Molecular biology of catecholamine neurons. Similar gene hypothesis.

Abstract

We have postulated that the catecholamine-synthesizing enzymes tyrosine hydroxylase (TH), dopamine beta-hydroxylase (DBH), and phenylethanolamine N-methyltransferase (PNMT) are coded for by similar genes. To analyze the structural relationship of genes coding for these enzymes, we have cloned DNAs complementary (cDNA) to DBH and PNMT messenger RNAs (mRNAs). Using hybrid selection analysis to identify the cDNA clones positively, we discovered cross-hybridization between DBH cDNA clones and PNMT mRNA and between PNMT cDNA clones and DBH mRNA. Further analysis by RNA blot hybridization revealed that the DBH cDNA probe hybridized predominantly to a 5500 nucleotide mRNA and less strongly to a 1100 nucleotide species, and the PNMT cDNA probe hybridized strongly to the 1100 nucleotide mRNA and weakly to the 5500 nucleotide message.

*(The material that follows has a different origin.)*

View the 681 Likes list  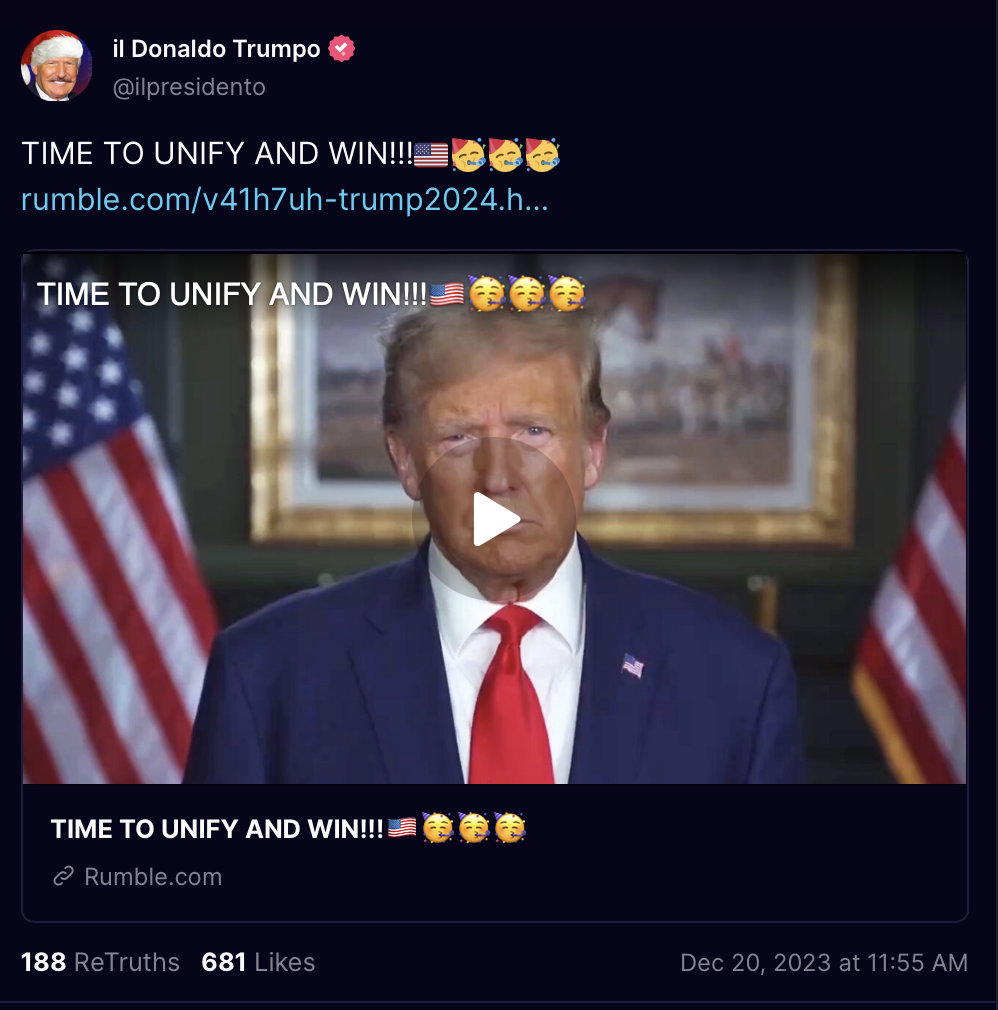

DNA blot hybridization analysis demonstrated that DBH and PNMT cDNA probes hybridized to several common restriction fragments of total cellular DNA. The evidence presented here suggests the existence of homologous gene-coding regions in DBH and PNMT cDNAs. These homologies may be the result of duplication of a common ancestral gene. DNA blot analysis suggests that these enzymes are coded for by single genes, which may be located in close proximity to each other in the DNA, and points to the existence of either a single gene or linked genes coding for all catecholamine enzymes.